Solàs durch und durch poetische Sprache ist reich an wunderbaren Metaphern und bezieht ihren Reiz von einem klangvoll durchrhythmisierten Duktus, von bewusst gesetzten Wiederholungen, Ein-Wort-Sätzen, lapidaren Kommentaren, Ausrufen und hin und wieder eingestreuten Geräusch-Imitationen - xsssssst, uh, uh, uh, tic, tic, tic. Ihre Erfahrungen als Dichterin bringt sie ganz direkt anhand einiger veritabler Gedichte ein, und sie räsoniert gar über die Dichtkunst: "Die Poesie hat alles. Die Poesie hat Schönheit, sie hat Reinheit, Musik, Bilder, Sprache, sie hat die Freiheit und die Gabe, dich zu berühren und die Unendlichkeit spüren zu lassen. Das Jenseits. Die Unendlichkeit, die weder auf Erden noch im Himmel ist."
Die katalanische Sprache, in der die einunddreißig Jahre alte Autorin schreibt, ist urtümlicher, drastischer, derber als das Spanische. Da kann Solà mit ihrer Lust an der Lautmalerei aus dem Vollen schöpfen. In einem Kapitel freilich ("Das Brüderlein aller") wechselt sie unvermittelt ins Spanische, das nüchterner, lapidarer, "moderner" klingt. Es ist ein subtiler dramaturgischer Kunstgriff, nicht nur weil die gerade handelnden Personen Spanisch sprechen, sondern weil dieser Abschnitt im Buch in die Zeit von Bürgerkrieg und Franco-Diktatur zurückblendet, als das Katalanische unterdrückt oder gar verboten war.
Für Petra Zickmann, die den Roman ins Deutsche übertragen hat, war es unmöglich, dieses Spiel mit den beiden Idiomen nachzubilden; vielleicht hätte sie mit einem Verweis den Leser auf den Sprachwechsel aufmerksam machen sollen.
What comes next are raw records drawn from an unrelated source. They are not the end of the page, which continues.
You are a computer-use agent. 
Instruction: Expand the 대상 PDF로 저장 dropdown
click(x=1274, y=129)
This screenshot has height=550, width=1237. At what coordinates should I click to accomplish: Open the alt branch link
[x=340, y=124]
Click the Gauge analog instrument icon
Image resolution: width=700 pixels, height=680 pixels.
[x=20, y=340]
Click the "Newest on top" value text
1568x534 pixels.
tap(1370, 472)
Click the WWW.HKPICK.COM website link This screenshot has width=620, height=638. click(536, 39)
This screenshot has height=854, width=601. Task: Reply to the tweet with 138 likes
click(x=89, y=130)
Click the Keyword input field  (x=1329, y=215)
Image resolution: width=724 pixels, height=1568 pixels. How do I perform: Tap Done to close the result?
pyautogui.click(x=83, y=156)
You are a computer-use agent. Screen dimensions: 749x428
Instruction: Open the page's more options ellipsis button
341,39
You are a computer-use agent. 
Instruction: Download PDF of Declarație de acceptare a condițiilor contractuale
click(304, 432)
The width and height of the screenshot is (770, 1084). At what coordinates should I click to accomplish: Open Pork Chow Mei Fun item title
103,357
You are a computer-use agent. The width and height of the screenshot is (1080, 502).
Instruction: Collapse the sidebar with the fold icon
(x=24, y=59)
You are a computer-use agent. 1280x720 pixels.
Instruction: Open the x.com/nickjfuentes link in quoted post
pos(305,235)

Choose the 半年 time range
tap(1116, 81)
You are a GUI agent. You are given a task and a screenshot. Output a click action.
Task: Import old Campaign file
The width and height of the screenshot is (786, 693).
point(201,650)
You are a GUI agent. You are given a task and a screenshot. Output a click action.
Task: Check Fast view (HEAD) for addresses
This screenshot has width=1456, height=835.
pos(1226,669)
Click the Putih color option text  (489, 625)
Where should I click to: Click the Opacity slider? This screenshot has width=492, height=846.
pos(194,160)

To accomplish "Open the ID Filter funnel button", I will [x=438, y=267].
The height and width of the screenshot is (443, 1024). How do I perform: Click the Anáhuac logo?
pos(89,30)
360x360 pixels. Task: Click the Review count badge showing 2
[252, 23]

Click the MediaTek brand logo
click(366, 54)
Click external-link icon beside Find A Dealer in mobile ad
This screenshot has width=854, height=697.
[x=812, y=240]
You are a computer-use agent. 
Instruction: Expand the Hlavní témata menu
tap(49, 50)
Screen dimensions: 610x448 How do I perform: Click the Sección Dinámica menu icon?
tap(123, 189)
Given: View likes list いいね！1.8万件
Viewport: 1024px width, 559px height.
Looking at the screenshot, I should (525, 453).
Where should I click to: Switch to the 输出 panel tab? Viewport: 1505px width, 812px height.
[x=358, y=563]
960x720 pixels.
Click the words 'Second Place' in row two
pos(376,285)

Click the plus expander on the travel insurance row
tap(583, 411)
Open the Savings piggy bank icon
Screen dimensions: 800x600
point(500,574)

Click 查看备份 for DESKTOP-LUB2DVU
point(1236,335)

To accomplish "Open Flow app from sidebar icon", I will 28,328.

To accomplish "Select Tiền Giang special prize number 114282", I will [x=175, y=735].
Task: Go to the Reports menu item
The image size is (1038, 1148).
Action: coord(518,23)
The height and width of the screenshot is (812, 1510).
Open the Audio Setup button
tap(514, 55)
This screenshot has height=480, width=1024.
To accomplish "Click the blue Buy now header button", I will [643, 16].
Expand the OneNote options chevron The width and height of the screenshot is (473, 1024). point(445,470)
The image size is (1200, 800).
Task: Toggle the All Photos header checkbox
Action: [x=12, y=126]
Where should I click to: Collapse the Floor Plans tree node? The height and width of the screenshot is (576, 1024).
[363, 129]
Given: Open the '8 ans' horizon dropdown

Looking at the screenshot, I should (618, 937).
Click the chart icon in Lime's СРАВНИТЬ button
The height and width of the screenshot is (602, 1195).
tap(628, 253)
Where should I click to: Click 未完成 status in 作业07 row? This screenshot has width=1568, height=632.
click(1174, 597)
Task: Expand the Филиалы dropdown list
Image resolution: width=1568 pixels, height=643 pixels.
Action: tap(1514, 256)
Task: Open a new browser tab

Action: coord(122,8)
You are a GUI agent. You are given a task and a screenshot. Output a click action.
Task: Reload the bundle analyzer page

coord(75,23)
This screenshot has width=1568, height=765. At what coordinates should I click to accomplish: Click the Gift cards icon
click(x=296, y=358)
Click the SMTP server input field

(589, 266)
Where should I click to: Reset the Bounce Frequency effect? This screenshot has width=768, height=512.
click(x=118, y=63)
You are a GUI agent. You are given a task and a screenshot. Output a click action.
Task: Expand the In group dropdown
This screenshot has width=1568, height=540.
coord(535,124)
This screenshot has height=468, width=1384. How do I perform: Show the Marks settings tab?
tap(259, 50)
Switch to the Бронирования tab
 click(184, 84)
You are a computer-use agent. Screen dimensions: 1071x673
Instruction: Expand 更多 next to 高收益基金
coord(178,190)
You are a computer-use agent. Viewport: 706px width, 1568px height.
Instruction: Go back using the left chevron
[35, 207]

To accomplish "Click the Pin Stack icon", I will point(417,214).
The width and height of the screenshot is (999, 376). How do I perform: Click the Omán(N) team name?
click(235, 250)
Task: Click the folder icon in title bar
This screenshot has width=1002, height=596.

Ihre Übersetzung gibt recht anschaulich die Grundstimmungen des Romans wieder, sie hätte allerdings für die besonders derben, gar ordinären katalanischen Wörter und Metaphern schärfere und knackigere Entsprechungen im Deutschen finden können. Immerhin vermittelt die deutsche Version dieses zweiten Romans von Solà - nach deren noch nicht übersetztem Erstling "Els dics" (Die Dämme) - einen anschaulichen Einblick in die Erzählkunst einer der großen Begabungen unter den jungen Autoren aus Spanien: "Die Berge, die wir gewesen sind", lässt Solà das Gebirge weissagen, "die Häuser und Nester und Baue, die Terrassenfelder und Gipfelkämme, die wir gewesen sind, werden wir nicht mehr sein. Und unsere Überreste, unsere Trümmer, unser Schutt werden Täler und Ebenen bilden, Tonnen von Geröll, das im Meer versinkt, neue Berge." JOSEPH OEHRLEIN
Irene Solà: "Singe ich, tanzen die Berge". Roman.
Aus dem Katalanischen von Petra Zickmann. Trabantenverlag, Berlin 2022. 208 S., geb., 22,- Euro.